**WORK INSTRUCTION**. Copy out the lines below that hold the word "beside".

**RECORD EXCERPTS**.

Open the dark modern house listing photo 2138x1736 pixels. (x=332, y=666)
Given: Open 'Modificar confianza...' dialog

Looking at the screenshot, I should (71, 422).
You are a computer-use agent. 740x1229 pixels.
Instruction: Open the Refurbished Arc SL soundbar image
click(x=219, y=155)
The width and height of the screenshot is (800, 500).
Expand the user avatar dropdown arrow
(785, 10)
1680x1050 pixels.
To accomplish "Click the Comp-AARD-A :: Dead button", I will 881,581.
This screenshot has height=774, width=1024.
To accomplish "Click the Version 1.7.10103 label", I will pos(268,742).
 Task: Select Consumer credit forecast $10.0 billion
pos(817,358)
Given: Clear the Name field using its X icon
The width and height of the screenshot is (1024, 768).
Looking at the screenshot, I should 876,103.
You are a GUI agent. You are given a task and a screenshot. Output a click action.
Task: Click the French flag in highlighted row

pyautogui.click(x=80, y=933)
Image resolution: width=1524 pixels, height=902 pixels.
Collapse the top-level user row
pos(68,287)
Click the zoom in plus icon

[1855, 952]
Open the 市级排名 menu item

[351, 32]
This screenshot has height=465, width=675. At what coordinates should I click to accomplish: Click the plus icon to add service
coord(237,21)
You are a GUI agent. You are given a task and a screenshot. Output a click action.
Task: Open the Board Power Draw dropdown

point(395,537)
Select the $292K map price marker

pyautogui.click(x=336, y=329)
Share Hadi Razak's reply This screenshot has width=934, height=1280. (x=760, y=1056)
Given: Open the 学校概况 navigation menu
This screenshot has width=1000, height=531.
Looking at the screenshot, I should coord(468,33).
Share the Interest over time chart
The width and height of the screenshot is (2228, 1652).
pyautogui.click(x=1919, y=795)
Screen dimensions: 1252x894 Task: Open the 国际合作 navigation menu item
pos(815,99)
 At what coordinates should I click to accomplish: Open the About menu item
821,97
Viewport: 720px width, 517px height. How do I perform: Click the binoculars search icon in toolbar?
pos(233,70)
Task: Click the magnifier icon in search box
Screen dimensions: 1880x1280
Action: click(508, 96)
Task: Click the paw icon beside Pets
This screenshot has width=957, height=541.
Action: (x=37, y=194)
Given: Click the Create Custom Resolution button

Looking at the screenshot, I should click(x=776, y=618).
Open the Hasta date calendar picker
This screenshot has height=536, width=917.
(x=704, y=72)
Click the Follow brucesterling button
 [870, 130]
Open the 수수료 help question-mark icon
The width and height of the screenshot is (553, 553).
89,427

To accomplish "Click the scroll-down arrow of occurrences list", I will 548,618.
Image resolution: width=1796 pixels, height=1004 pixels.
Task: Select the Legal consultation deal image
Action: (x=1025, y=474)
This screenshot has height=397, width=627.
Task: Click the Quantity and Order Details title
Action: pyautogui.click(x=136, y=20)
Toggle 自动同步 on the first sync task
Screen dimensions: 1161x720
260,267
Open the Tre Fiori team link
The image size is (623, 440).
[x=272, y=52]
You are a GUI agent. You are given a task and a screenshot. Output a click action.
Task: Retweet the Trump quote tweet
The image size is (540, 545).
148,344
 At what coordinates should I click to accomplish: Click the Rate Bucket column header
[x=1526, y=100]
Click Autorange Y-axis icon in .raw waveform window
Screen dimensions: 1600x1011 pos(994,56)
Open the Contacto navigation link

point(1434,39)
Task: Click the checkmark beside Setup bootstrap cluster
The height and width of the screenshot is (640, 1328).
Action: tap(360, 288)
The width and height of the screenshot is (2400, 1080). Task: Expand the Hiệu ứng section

**ANSWER FOR THE TASK**.
Task: Click the paw icon beside Pets
Task: Click the checkmark beside Setup bootstrap cluster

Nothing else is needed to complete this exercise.